:: TASK BRIEF ::
The copy you return must begin at the line containing "Given: Click the" and end at the final line of the listing below, with every picture left out.

:: RECORDS SHOWN ::
________

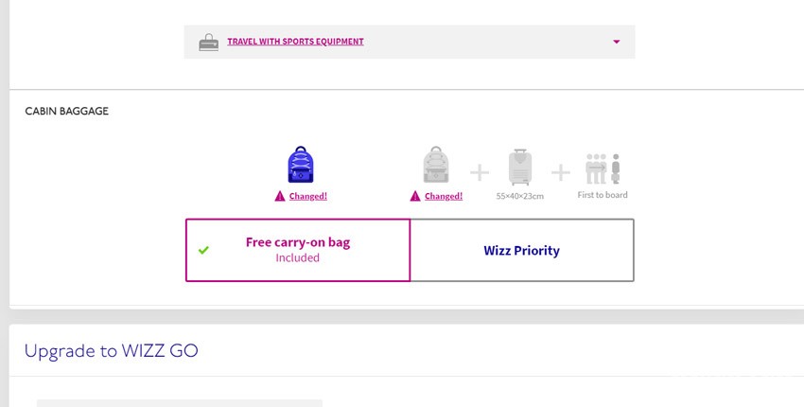Click the green checkmark on Free carry-on

pyautogui.click(x=203, y=250)
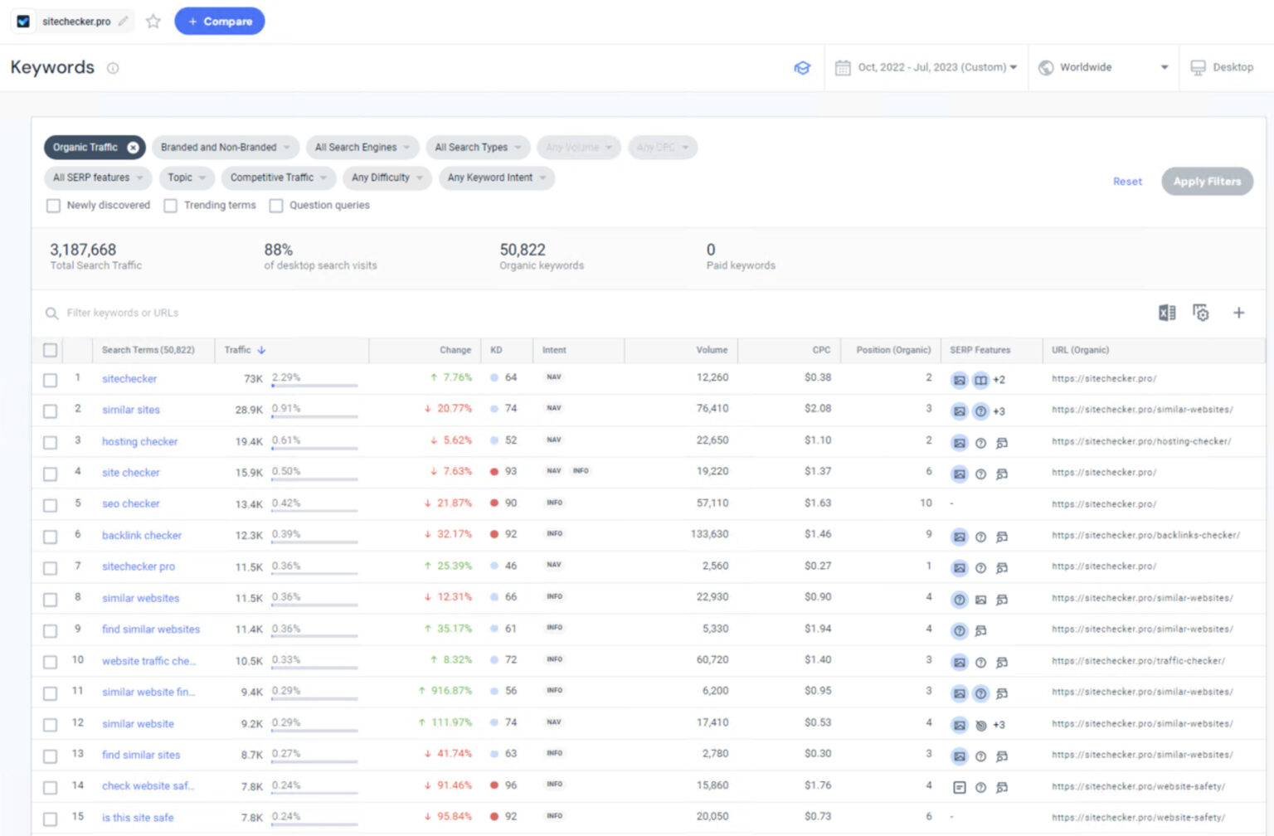Click the Apply Filters button
Image resolution: width=1274 pixels, height=836 pixels.
[1207, 181]
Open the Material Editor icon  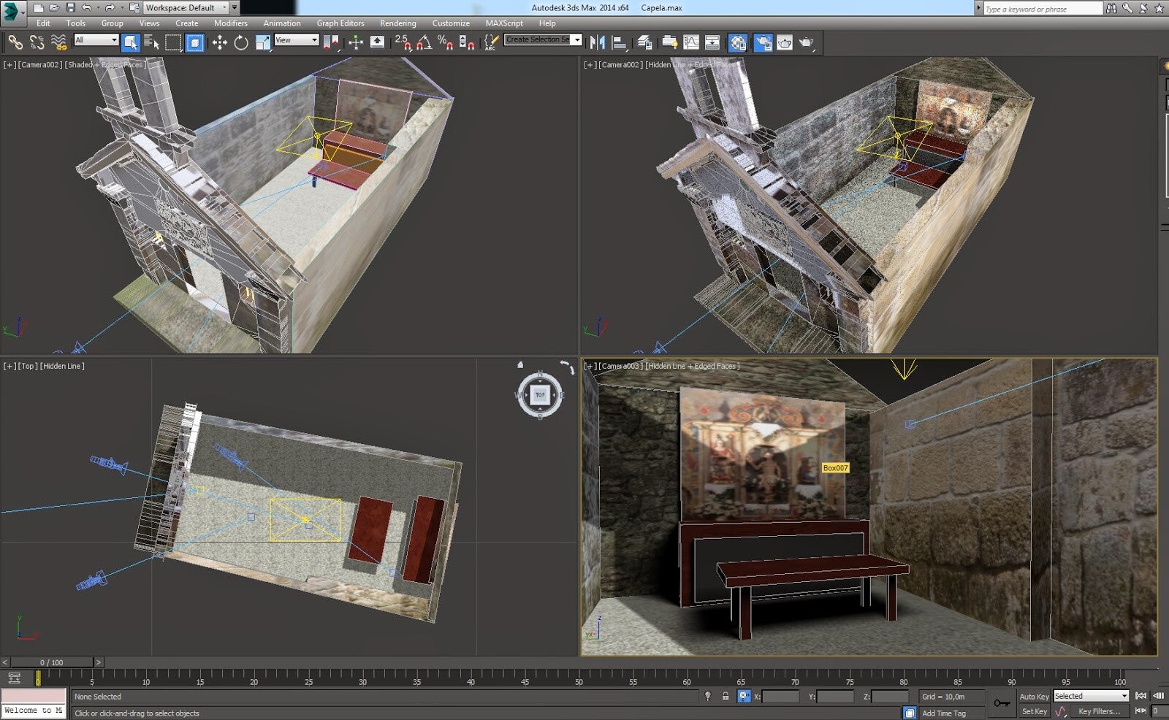click(739, 42)
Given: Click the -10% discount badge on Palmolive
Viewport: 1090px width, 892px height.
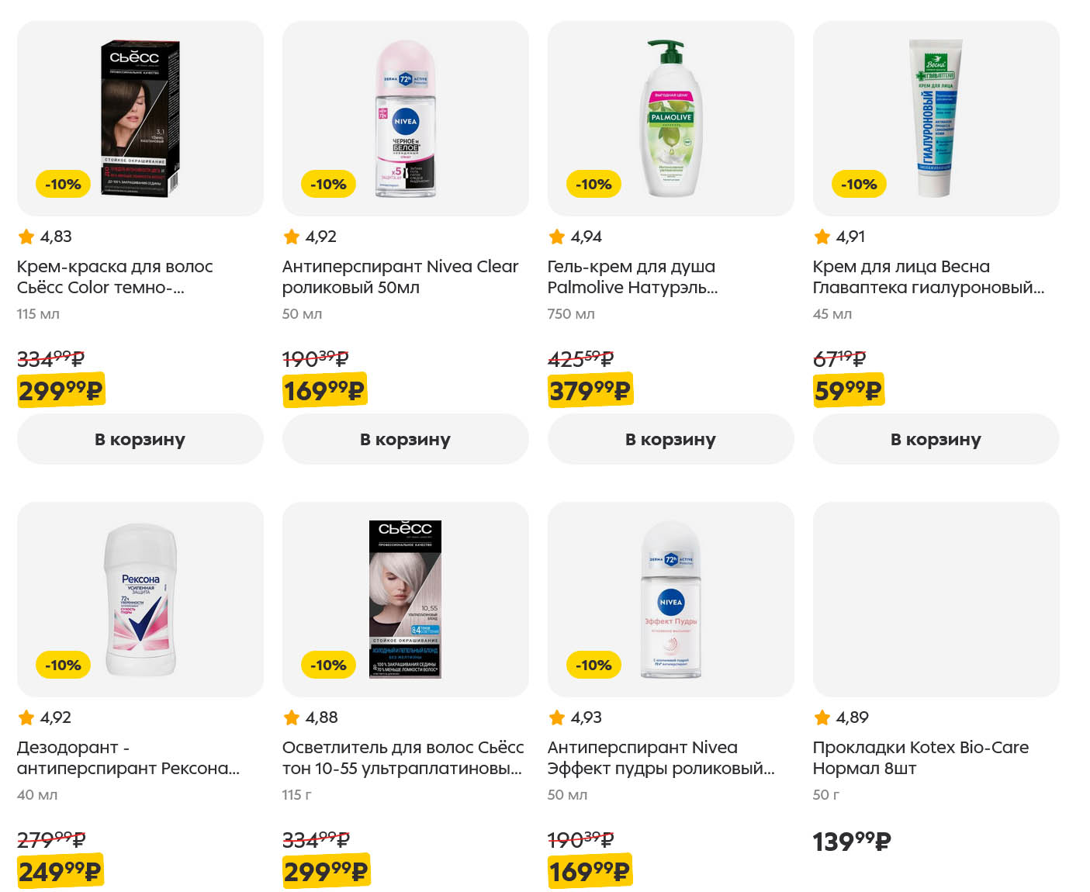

________

:: WRITTEN ANSWER ::
Given: Click the -10% discount badge on Palmolive
Viewport: 1090px width, 892px height.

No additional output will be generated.